Vadstena Town Hall (Vadstena rådhus) is a former town hall in Vadstena, Sweden. It is the oldest preserved town hall in Sweden.

==History and architecture==
The town hall is the oldest surviving town hall in Sweden. It was built during the 15th and 16th centuries. It is located on Rådhustorget, the oldest square of Vadstena which derives its name from the town hall.

The square itself is mentioned in written sources for the first time in the early 15th century, and the construction of the town hall started after Vadstena was granted town privileges by Queen Margaret.
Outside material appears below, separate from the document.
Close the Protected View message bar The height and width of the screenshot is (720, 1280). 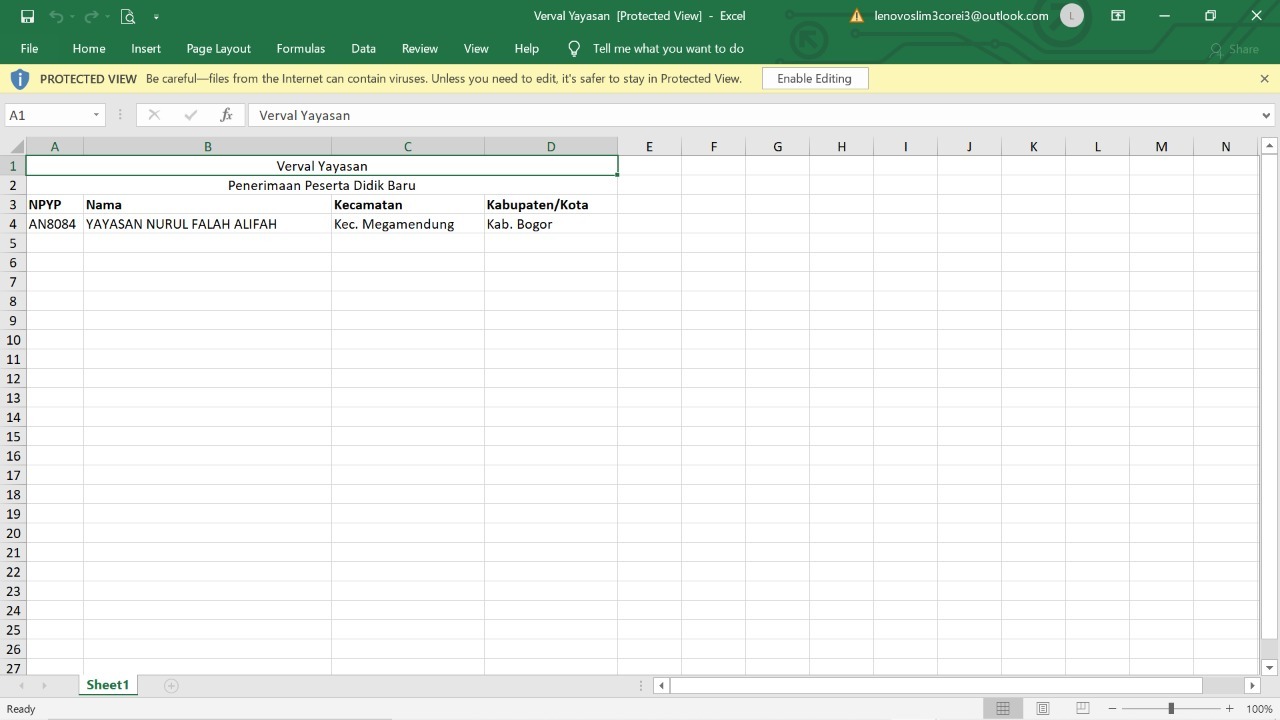(x=1264, y=78)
The building comprises three distinct parts: the actual town hall, facing east; a tower; and a northern wing. The oldest part is the part facing east. Its construction date is referred to as 1490 in several sources; however, dendrochronological examination of a wooden beam in the building has concluded that the wood was felled before 1454–55. Possible explanations may be that older wood was re-used when building the town hall, or that the town hall was substantially rebuilt after a fire which destroyed much of Vadstena in 1487. The tower of the town hall is presumed to have been built at the beginning of the 16th century, and reflects a Northern German fashion of adorning town halls with an impressive tower. The spire and lantern of the tower dates from 1691 and replaced earlier crow-stepped gables. In its present appearance, the northern wing of the town hall dates from 1728, when it replaced an earlier annex dating from 1567. In connection with this, the whole town hall was rebuilt and acquired the appearance it still largely has. Later alterations include changes made to the roof in 1776 and again in the 19th century, and refurbishments carried out in 1915, 1958 and 1962. In connection with the installation of public toilets on the square in front of the town hall, an archaeological examination was carried out in 2014.

The town hall was the seat of the local government until the 1970s, but lost its jurisdiction and function as a town court in 1948. Today it is occasionally used for art exhibitions and also houses a restaurant. The tower of the town hall at one point contained the town jail, and historical records also note that the town executioner lived in a building adjacent to the town hall.